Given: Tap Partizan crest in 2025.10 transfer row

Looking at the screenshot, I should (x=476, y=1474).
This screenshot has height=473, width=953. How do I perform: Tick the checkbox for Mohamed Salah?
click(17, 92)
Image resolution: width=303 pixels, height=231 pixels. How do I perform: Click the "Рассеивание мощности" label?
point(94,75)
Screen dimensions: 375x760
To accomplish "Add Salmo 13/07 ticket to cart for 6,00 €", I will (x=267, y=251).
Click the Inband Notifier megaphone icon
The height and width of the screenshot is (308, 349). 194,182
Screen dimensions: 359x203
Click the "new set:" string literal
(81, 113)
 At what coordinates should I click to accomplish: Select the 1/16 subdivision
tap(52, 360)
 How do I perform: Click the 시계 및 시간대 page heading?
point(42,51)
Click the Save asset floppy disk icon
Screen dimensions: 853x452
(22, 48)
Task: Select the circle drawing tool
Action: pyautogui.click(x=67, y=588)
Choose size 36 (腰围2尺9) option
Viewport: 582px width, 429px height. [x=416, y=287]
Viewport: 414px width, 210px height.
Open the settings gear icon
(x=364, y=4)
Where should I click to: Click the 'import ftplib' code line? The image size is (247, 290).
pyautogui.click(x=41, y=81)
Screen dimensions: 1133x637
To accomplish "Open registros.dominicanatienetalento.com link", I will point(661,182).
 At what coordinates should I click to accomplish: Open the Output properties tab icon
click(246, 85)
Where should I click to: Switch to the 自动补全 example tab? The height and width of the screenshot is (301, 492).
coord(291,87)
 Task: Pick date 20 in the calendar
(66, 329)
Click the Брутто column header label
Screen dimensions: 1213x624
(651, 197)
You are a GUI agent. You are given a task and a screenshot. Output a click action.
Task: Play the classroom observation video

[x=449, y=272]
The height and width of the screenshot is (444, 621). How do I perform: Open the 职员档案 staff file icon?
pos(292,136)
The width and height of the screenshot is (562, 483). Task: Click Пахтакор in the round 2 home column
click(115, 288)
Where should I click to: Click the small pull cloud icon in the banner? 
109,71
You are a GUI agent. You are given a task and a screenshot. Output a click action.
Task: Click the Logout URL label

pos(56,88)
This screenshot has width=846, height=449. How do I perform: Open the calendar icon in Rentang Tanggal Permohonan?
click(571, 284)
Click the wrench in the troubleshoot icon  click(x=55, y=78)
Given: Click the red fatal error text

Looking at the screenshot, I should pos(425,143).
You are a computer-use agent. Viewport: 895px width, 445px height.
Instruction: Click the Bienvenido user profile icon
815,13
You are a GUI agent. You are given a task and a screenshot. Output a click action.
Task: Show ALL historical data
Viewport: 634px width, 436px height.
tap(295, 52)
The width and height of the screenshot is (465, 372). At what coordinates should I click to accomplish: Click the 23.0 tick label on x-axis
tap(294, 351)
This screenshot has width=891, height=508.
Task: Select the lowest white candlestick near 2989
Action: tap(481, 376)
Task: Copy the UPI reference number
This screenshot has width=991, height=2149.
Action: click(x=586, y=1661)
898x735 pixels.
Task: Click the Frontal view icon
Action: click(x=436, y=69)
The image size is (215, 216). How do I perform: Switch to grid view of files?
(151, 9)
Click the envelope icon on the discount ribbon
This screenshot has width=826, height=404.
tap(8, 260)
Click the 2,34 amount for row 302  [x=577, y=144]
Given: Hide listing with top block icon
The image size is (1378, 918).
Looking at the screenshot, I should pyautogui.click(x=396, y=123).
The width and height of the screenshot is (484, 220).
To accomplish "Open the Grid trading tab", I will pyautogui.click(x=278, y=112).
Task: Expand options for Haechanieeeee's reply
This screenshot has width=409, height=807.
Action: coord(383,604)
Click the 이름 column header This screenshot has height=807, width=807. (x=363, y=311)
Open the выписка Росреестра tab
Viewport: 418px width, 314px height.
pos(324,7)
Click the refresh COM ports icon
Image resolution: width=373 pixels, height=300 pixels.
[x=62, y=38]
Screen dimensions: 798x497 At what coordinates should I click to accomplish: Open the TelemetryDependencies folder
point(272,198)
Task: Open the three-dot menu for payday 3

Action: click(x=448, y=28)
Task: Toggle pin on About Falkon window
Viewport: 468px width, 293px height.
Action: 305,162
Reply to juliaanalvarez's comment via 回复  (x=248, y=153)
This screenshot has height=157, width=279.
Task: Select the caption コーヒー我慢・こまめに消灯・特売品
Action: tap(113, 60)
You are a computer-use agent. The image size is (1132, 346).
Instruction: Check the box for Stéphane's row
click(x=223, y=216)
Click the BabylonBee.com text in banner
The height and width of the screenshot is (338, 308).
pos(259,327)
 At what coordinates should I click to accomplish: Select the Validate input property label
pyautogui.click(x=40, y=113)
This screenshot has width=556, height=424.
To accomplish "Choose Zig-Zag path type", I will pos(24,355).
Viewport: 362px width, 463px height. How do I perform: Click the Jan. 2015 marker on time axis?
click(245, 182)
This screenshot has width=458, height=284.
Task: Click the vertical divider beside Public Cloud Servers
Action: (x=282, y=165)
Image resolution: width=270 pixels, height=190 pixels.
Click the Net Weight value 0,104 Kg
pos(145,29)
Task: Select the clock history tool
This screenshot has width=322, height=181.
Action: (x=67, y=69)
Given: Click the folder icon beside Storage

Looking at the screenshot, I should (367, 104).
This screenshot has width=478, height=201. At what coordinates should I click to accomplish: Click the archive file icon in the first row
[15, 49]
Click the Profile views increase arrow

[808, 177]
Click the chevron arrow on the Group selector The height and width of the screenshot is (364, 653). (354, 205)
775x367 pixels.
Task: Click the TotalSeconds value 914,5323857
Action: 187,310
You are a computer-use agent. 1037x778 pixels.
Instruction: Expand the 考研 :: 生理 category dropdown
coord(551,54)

··········

Work to be completed: Filter the entries down to the lines that include the string "computer".

Problem solution:
You are a computer-use agent. Viewport: 895px width, 445px height.
You are a computer-use agent. The image size is (1132, 346).
You are a computer-use agent. 1037x778 pixels.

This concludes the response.